MEXICO: Fuel theft compounds Pemex’s difficulties

The double whammy of lower production and a declining world oil price have impelled Petróleos Mexicanos (Pemex) to make budget cuts this year, but the State oil company’s problems have been exacerbated by a surge in fuel theft. In the first eight months of the year, there were 3,547 illegal taps, up 50.6% on the same period in 2014, amounting to losses of M$13.2bn (US$783m), or more than M$50m a day. At the present rate losses will top US$1bn by the end of 2015.

The number of illegal taps along Pemex’s sprawling network of ducts in the first eight months of 2015 has already exceeded the 3,348 taps for the whole of 2014. And the figure for 2014 was more than 25% of the total number of illegal taps registered between 2000 and 2014: 11,872. Last February Pemex announced changes to its nationwide supply methods in an attempt to combat rising fuel theft: using pipelines only for unrefined fuels; and tightening controls to prevent leakage of pumping times (Pemex employees are suspected of tipping off drug trafficking organisations [DTOs]). It does not appear to have acted as much of a deterrent.

The state with the greatest number of illegal taps in the first eight months of 2015 was Tamaulipas, with 561 cases, up 15% on the same period in 2014. This despite the state governor, Egidio Torre Cantú, repeatedly stressing his intention to crack down on the practice. There were admittedly more dramatic increases elsewhere. The second and third placed states on the list, Guanajuato and Puebla, saw increases of 131% to 555 illegal taps and 172% to 511 respectively over this period. Next on the list were Jalisco, up by 82% to 362, and the Estado de México (Edomex), up 78% to 293.
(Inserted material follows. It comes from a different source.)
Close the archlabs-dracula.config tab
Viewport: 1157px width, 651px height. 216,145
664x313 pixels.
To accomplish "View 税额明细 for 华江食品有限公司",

In total there were an increased number of illegal taps in 23 of Mexico’s 32 federal entities. Even in the Distrito Federal (DF) there might have been only eight taps but this was up from just one last year. The most noteworthy declines in the nine states which saw falls were Sinaloa, down by 17% to 151 taps; Nuevo León, down by 20% to 85; and Zacatecas, down by 88% to four.

It is not just a matter of the financial cost sustained by Pemex for the loss of fuel but also the cost of closing and repairing its pipelines, which has resulted in fuel shortages in some states at various points over the course of the year. Once detected, an illegal tap takes in the region of 12 hours to repair and to build up sufficient pressure to resume pumping. There is also the issue of public safety. Pemex has been increasingly prone to leaks and explosions, some of which could be explained by the frequent illegal taps rather than purely poor maintenance.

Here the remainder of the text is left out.